=== Work instructions ===
Scanning the listing below, tally every line where the string "Collapse" shows up, then state the count alone.

=== Data shown ===
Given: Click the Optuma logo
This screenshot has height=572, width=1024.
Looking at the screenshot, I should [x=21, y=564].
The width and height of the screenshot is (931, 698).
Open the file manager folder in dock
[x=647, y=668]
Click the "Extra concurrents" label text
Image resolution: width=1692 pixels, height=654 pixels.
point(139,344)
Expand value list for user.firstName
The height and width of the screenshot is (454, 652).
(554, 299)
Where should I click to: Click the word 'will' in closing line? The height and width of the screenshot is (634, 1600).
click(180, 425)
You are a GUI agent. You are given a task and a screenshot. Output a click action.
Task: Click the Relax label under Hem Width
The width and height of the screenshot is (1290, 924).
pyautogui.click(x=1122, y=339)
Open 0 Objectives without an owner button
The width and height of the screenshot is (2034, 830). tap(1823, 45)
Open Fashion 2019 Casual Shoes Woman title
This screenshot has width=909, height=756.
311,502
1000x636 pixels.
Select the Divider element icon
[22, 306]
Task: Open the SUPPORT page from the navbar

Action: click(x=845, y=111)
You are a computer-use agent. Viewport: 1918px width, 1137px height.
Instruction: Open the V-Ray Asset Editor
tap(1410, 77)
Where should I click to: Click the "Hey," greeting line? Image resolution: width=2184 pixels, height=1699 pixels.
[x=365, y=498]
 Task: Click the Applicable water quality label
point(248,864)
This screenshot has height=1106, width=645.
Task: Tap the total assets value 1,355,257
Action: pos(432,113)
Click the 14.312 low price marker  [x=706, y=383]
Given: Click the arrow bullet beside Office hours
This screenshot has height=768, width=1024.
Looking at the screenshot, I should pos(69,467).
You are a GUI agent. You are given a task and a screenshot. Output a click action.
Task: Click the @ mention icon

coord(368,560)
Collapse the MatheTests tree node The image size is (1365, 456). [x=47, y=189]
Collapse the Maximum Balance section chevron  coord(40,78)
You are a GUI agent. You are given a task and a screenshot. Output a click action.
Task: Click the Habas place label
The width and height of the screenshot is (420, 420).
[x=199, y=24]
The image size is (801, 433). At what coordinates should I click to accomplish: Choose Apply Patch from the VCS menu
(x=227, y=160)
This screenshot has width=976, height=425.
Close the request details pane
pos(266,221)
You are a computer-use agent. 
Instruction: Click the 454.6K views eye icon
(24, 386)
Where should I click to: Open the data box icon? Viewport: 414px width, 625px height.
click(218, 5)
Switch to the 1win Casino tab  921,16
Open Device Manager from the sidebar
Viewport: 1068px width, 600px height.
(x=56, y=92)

=== Task solution ===
2